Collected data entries

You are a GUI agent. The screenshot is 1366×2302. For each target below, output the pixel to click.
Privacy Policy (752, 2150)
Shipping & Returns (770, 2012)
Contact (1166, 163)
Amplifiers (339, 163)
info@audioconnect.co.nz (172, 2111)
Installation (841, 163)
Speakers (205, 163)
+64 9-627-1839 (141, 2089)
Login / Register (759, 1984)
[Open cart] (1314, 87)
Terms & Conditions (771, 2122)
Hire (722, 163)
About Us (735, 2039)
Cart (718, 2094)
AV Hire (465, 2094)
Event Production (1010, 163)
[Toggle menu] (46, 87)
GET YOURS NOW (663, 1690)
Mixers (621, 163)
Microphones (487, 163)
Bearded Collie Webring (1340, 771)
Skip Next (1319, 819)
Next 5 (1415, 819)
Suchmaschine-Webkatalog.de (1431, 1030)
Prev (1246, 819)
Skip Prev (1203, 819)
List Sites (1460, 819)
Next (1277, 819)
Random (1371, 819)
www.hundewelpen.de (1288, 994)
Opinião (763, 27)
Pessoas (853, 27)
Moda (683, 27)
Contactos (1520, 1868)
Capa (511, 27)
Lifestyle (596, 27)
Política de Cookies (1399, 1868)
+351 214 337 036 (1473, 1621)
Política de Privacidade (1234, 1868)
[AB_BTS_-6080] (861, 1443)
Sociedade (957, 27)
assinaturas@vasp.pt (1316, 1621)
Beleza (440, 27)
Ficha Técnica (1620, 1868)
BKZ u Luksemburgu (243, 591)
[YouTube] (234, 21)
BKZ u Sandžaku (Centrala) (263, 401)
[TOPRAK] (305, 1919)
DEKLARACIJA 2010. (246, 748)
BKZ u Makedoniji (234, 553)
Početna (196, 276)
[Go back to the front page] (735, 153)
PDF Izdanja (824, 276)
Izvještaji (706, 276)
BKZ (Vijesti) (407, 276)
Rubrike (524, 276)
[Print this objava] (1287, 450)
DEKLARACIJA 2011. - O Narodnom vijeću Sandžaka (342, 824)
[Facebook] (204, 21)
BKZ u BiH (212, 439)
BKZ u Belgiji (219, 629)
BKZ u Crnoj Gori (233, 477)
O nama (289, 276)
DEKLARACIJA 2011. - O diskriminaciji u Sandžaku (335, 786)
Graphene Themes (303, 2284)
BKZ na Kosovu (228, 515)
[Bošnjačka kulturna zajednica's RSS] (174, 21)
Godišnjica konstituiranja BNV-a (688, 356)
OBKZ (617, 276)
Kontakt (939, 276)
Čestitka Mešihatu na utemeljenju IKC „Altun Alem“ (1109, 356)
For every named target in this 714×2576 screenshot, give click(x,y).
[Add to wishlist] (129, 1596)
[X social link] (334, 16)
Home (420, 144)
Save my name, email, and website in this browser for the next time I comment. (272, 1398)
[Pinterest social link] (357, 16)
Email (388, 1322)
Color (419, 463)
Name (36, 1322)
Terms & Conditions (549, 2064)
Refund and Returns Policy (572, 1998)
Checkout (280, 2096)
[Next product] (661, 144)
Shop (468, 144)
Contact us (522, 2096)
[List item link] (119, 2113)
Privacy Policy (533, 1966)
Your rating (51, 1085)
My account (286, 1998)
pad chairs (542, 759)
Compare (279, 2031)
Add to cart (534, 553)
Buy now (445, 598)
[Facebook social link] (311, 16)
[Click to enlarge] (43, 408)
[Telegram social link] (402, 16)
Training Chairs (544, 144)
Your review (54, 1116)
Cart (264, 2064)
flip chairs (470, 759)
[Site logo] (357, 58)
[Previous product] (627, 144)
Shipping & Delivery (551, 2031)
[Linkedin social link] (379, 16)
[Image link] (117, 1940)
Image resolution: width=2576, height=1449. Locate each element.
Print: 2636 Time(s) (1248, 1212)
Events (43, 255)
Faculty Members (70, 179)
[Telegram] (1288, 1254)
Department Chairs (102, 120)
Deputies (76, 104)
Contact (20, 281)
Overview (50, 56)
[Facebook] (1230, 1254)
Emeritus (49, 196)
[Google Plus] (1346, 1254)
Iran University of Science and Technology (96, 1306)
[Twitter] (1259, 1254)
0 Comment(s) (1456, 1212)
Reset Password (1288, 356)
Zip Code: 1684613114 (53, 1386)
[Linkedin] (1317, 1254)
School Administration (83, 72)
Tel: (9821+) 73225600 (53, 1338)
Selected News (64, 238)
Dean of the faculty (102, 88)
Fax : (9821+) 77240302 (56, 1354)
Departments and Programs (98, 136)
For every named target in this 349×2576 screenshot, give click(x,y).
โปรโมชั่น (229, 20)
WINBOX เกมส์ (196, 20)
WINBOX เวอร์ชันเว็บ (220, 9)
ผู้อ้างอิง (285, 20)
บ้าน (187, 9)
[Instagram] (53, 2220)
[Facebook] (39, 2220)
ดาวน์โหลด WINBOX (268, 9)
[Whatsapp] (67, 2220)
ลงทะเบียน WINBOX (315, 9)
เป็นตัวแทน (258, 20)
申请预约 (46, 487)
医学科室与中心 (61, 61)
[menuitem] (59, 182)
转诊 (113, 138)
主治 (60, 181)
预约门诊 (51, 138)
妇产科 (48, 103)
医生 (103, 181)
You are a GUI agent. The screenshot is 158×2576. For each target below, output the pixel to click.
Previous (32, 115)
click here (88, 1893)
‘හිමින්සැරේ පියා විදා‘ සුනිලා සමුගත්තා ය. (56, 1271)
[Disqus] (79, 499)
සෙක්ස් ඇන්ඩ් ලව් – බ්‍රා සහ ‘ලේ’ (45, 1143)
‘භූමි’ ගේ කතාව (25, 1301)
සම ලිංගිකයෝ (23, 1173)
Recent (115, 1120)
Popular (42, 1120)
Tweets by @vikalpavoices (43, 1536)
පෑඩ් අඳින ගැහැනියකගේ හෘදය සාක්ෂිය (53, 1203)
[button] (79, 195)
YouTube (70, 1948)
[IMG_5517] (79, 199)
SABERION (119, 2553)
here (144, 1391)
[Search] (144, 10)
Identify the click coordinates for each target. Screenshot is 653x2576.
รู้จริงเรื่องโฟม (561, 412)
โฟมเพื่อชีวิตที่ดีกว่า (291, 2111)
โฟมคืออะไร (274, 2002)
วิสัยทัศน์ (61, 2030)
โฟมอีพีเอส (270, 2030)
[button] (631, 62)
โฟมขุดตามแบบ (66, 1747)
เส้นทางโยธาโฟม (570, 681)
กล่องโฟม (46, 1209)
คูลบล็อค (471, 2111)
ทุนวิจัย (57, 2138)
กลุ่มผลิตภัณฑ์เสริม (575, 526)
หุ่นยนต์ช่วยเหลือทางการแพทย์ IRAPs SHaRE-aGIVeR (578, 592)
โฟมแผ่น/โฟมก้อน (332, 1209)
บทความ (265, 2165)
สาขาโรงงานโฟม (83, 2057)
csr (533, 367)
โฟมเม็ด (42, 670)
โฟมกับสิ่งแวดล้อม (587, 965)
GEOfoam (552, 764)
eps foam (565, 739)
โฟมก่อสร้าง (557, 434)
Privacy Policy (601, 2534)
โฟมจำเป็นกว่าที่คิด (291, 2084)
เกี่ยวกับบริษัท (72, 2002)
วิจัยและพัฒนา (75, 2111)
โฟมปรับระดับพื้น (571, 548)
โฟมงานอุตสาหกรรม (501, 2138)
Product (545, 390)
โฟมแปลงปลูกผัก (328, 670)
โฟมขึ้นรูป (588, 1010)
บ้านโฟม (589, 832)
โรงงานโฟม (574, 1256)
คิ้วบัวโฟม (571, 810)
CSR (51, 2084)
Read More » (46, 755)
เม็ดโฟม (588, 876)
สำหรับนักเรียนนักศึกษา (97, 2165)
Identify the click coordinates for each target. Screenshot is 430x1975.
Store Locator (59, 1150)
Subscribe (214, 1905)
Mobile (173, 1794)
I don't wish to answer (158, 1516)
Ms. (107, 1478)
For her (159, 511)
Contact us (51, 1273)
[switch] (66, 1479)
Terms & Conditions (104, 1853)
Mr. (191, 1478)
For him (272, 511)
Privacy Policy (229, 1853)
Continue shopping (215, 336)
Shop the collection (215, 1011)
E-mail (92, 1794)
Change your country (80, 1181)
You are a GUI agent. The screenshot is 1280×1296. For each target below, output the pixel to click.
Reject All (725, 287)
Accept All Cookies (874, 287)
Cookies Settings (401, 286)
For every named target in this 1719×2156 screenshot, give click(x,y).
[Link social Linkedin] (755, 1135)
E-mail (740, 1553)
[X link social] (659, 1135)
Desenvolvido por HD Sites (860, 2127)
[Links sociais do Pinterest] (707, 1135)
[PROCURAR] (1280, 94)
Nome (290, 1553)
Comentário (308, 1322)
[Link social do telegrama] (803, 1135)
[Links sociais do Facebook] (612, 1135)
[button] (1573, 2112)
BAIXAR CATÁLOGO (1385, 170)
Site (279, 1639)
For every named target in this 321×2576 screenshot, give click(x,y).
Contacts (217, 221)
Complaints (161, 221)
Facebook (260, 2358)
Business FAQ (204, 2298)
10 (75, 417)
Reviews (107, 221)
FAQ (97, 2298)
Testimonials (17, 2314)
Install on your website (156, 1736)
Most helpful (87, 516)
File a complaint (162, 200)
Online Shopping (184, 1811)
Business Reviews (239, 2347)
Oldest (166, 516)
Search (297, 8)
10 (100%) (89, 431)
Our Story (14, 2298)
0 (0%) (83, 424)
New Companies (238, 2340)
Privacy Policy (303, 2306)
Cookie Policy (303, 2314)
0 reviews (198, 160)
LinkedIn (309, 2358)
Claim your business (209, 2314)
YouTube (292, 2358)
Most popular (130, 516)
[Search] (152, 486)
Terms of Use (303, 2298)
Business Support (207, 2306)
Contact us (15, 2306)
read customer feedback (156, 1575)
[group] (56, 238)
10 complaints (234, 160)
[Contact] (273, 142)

Work item | I'd like an exact copy of the lines above, from the very first one through the line that contains "Skip Prev (1203, 819)", with nothing else added.

Written solution |
You are a GUI agent. The screenshot is 1366×2302. For each target below, output the pixel to click.
Privacy Policy (752, 2150)
Shipping & Returns (770, 2012)
Contact (1166, 163)
Amplifiers (339, 163)
info@audioconnect.co.nz (172, 2111)
Installation (841, 163)
Speakers (205, 163)
+64 9-627-1839 (141, 2089)
Login / Register (759, 1984)
[Open cart] (1314, 87)
Terms & Conditions (771, 2122)
Hire (722, 163)
About Us (735, 2039)
Cart (718, 2094)
AV Hire (465, 2094)
Event Production (1010, 163)
[Toggle menu] (46, 87)
GET YOURS NOW (663, 1690)
Mixers (621, 163)
Microphones (487, 163)
Bearded Collie Webring (1340, 771)
Skip Next (1319, 819)
Next 5 (1415, 819)
Suchmaschine-Webkatalog.de (1431, 1030)
Prev (1246, 819)
Skip Prev (1203, 819)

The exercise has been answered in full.